### PROBLEM
All lines from the one with "Rectifier Tube (107, 1785)" through the final line below are to be reproduced exactly; omit the others.

[Collected data entries]
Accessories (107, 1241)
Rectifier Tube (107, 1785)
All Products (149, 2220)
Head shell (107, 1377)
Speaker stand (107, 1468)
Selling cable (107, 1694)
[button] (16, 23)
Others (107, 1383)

### EXPECTED OUTPUT
Rectifier Tube (107, 1785)
All Products (149, 2220)
Head shell (107, 1377)
Speaker stand (107, 1468)
Selling cable (107, 1694)
[button] (16, 23)
Others (107, 1383)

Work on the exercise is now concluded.